Madonna incurred the wrath of a Romanian audience last Wednesday, when she broached the contentious subject of the country's ongoing problems with its Roma community. Addressing the audience of 60,000, the Material Girl stated: "It has been brought to my attention ... that there is a lot of discrimination against Romanies and Gypsies in general in Eastern Europe. It made me feel very sad. We don't believe in discrimination ... we believe in freedom and equal rights for everyone." The crowd immediately showed their distaste by booing and hissing. Human Rights groups claim that the Roma people are the most discriminated against race in Europe, and Romanian president, Traian Bsescu was overheard in May 2007 referring to a journalist as a "stinky gypsy"...
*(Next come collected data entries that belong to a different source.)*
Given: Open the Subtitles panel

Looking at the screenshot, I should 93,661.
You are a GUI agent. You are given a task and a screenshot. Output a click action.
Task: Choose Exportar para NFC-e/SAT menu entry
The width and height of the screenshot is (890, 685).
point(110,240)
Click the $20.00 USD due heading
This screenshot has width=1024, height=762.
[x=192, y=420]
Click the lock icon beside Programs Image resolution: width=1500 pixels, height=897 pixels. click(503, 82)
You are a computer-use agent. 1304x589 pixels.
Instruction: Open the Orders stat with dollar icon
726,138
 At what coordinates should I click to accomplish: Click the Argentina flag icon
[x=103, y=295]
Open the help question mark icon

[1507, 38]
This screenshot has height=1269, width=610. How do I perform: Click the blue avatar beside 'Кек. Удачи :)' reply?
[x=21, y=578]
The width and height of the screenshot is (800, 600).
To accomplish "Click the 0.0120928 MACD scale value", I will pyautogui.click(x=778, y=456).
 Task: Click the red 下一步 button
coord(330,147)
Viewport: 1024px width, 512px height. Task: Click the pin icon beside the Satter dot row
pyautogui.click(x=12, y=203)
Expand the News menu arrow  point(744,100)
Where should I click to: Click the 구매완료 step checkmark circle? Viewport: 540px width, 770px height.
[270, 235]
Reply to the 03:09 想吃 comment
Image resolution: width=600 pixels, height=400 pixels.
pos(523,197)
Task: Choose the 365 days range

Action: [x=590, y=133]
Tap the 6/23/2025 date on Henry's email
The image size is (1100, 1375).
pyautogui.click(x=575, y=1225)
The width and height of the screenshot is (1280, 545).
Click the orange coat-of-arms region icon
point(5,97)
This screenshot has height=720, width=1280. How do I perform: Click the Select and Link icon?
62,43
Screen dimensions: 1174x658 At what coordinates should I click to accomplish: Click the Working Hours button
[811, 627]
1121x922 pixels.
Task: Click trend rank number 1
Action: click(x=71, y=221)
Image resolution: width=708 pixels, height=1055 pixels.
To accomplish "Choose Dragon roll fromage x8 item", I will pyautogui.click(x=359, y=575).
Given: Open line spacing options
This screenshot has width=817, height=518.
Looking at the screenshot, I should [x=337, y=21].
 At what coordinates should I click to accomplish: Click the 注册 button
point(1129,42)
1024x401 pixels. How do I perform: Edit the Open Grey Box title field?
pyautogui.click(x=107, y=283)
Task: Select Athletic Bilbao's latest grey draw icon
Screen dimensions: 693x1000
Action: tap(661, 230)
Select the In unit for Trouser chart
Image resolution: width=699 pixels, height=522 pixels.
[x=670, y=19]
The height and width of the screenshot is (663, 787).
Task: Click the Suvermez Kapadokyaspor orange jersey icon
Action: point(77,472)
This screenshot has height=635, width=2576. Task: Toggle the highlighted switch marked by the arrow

Keane singer, Tom Chaplin, admitted last week that he would love to recruit Oasis guitarist, Noel Gallagher to produce their next album, telling a reporter: "I often wonder if Noel is almost resisting the truth that Keane and Oasis are alike in a lot of respects. I think we share a lot of fans. We are both bands of the people. People love coming to a Keane show and an Oasis show because there's a directness to the songs and people come together in a very communal way. It would be great for Noel to produce us - I offer the olive branch. We're huge fans." Gallagher famously started something of a feud with Keane a few years back, saying: "No matter what direction Keane take, they'll still be s**t." Keane songwriter, Tim Rice-Oxley, responded by referring to Gallagher with an epithet that so vulgar that I can't even print it using asterisks, but suffice to say that it rhymes with what we used to call Irish money before the introduction of the Euro. I suppose the collaboration could happen now that Noel's looking for a bit of work.